One of the culprits is the prevailing lack of interoperability across networks. Very few major U.S. cities have reached even 60% of the four key domains of interoperability (find, send, receive, and integrate electronic health information with sources outside their health system). Without access to patient data from across the ecosystem, services might be duplicated—and gaps in care may go unaddressed.

A significant opportunity is available with a more complete picture of patient and population data. Artificial intelligence (AI) models, for example, can predict adherence within a population, enabling providers to take preemptive action and support vulnerable patients. For example, new platforms leveraging AI analytics can predict the need and likelihood of a patient getting their flu vaccine. With advanced data, providers can move more quickly to identify risks within their populations and pre-empt many health risks, including viruses, chronic diseases, and avoidable health conditions, before outcomes deteriorate.

With increasing Payer-Pharma Risk-Sharing Agreements, real-world evidence of the effectiveness of pharmaceutical interventions, in combination with other protocols, is needed to support market value-based care efforts. Bringing the data together for alignment with outcomes on more expensive treatments will be a priority. This drive for greater transparency in outcome correlations will continue to up the need for collaboration between participants in the healthcare ecosystem and, ultimately, the value of accessible data for all participants.

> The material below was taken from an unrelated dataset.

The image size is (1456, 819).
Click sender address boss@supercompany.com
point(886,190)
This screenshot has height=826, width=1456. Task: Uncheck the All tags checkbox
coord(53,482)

Thus, the journey toward value-based care must start with a transformational plan to integrate shared technology and data. Providers will need data collection and plans that consider subsequent downstream use of data for multiple purposes, such as reporting outcomes, benchmarks, evaluation of protocol effectiveness, and alternative payment model contracting and modeling. To solve the complex challenges and manage resources, data must provide information for all involved in the value-based care continuum at a new scale.

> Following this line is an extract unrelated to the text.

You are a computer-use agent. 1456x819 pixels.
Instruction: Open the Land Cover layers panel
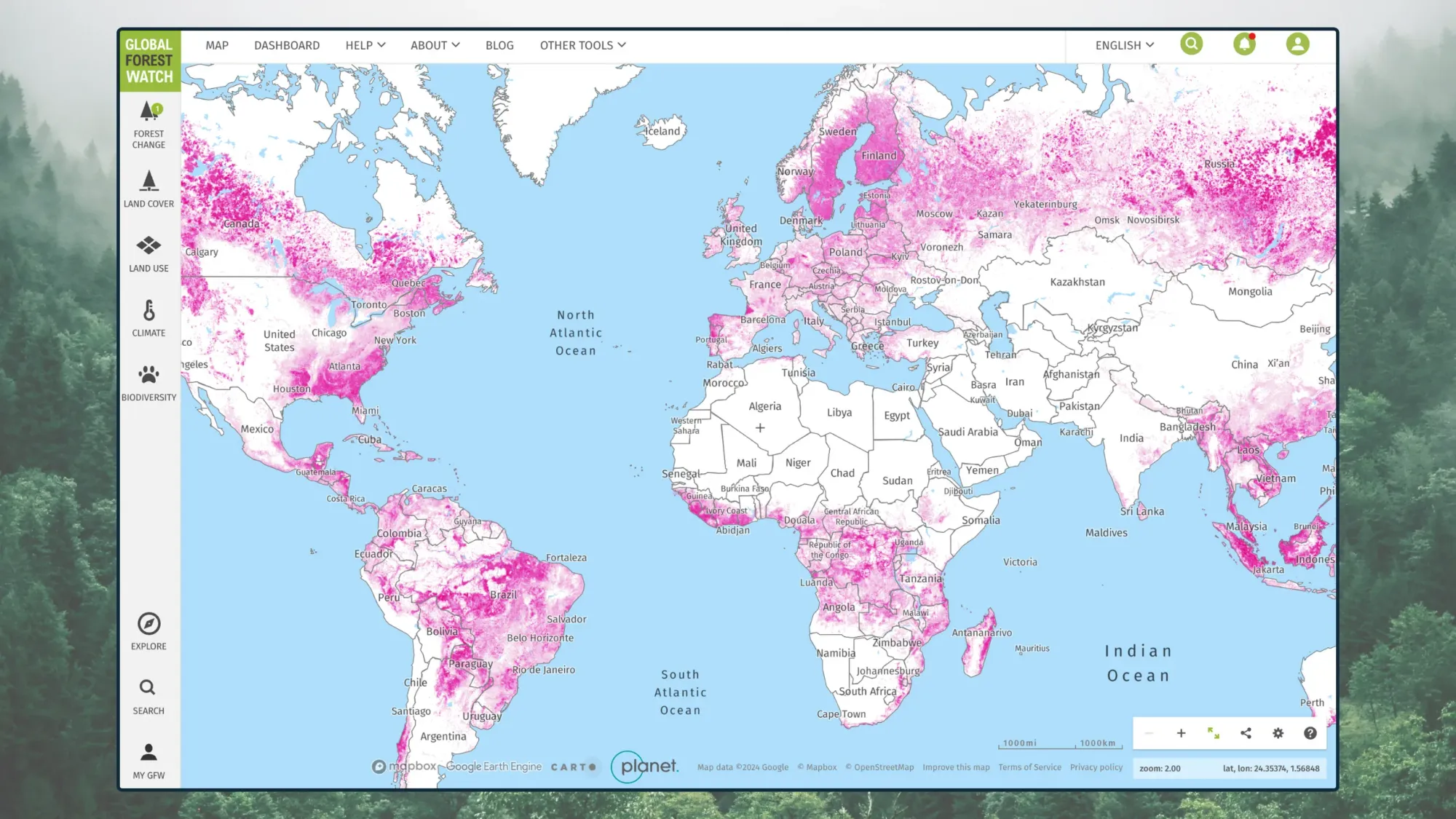coord(149,189)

3. Healthcare Organizations Face Financial Headwinds

With a challenging outlook for many providers and their capital sources alike, the uptick in healthcare bankruptcies—which trended at 25% higher in 2022—may accelerate through 2023. Pandemic-related temporary measures such as federal government programs, state-based funding sources, and other financial safety nets are increasingly stressed and often recede. At the same time, expenses are at historic highs, and providers continue to face staffing and volume challenges. Macroeconomic conditions such as inflation and rising interest rates, labor shortages, supply chain and sourcing challenges, and limited ability to drive pass-through cost increases will result in financial challenges for healthcare providers into 2023. It will become necessary for providers to assess profitability and cash flow early to avoid further financial distress.

To manage through constraints, providers can position against these headwinds by strategically investing in advanced analytics to enable them to negotiate contracts aligned with their compensation with the quality of care and outcomes. Organizations will assess value-based care reimbursement that corresponds with their population’s risk and utilization profiles, financial performance metrics based on thresholds for revenue, and cost metrics to prepare for negotiation based on historical performance data.

Providers that lean into value-based contracting arrangements such as capitation, where payments are fixed in advance at the population and individual patient levels, will benefit from stable revenue streams and predictable cash flows amid the coming financial turbulence. At the very least, capitation arrangements typically require less money and time spent on billing and accounting overhead and enable better control over healthcare costs.

The healthcare ecosystem will be experiencing pain on a number of levels in 2023. Still, the underlying theme is that the more providers, payers, and pharma adapt through technology, the more they can generate efficiencies and create greater levels of financial stability. Value-based care frameworks are a meaningful solution to the new year’s array of challenging dynamics; if nested in advanced data analytics and AI, many of the harshest realities of 2023 can be mitigated.